** Start Task material **
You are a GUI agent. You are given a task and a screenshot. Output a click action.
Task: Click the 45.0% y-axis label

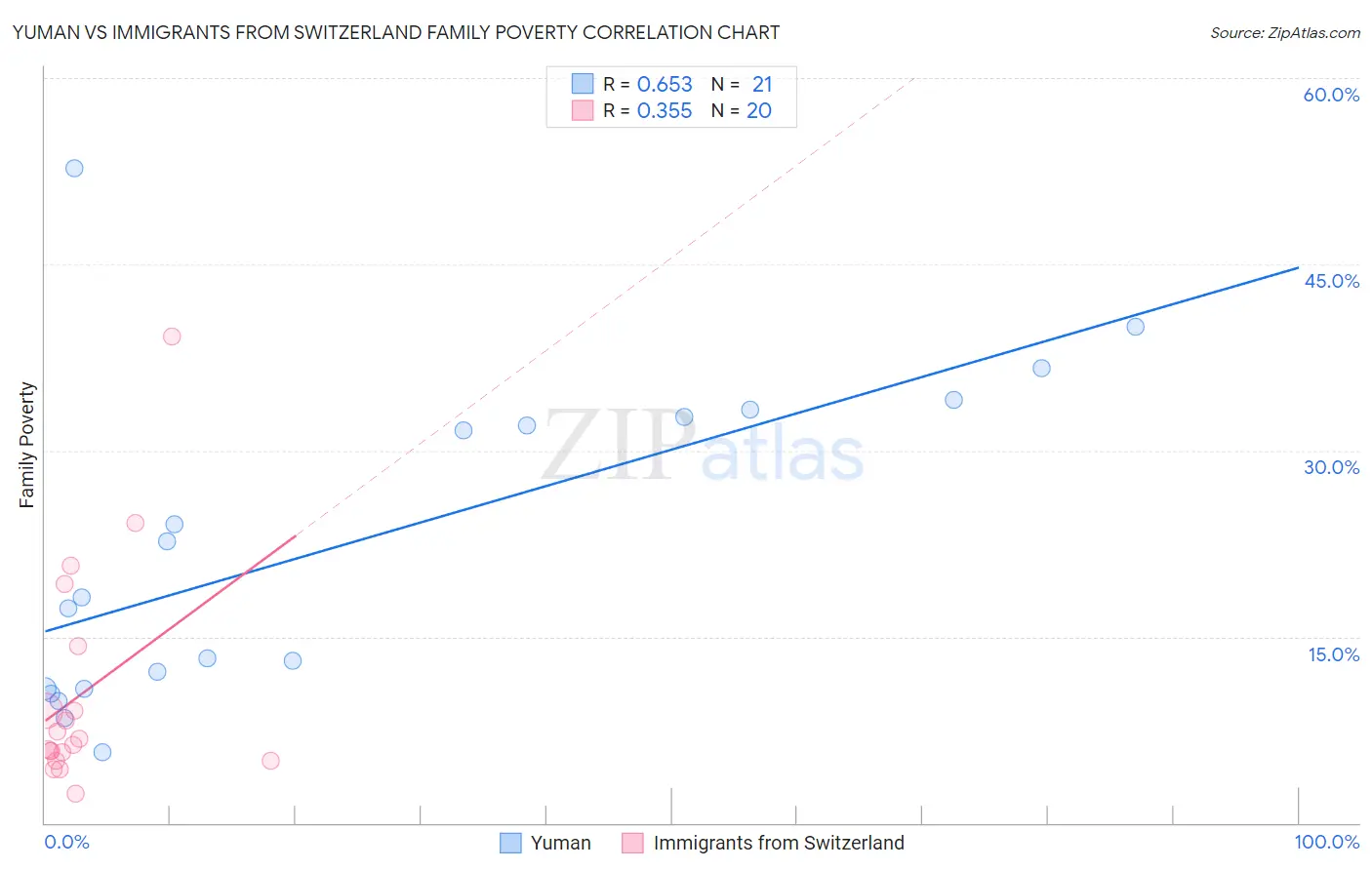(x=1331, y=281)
** End Task material **
** Start Task material **
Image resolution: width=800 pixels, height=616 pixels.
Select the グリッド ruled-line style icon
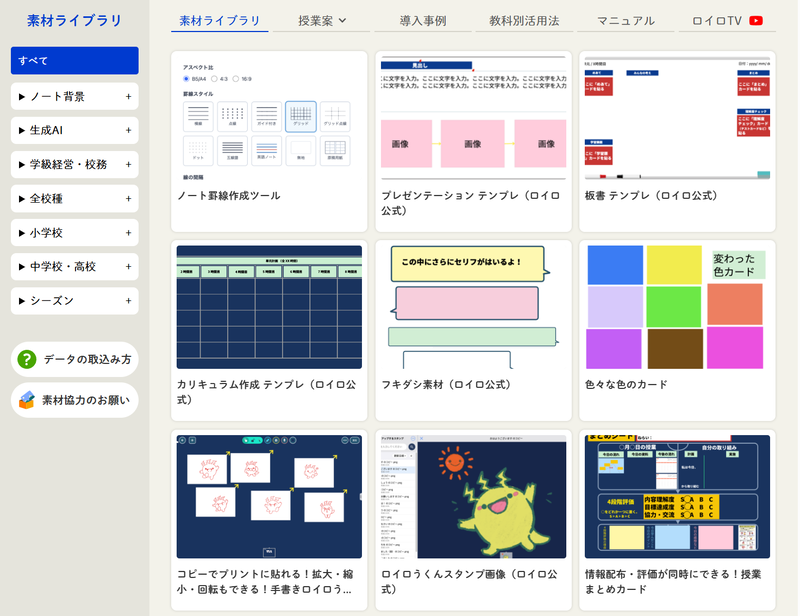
** End Task material **
• _Task goal_:
Rewrite the listing from the line that contains "You are a GUI" through the line that contains "(x=1331, y=281)", replacing "y-axis label" with "vertical axis label" and leaving everything else as it is. Omit the pictures from your answer.

• _Written answer_:
You are a GUI agent. You are given a task and a screenshot. Output a click action.
Task: Click the 45.0% vertical axis label

(x=1331, y=281)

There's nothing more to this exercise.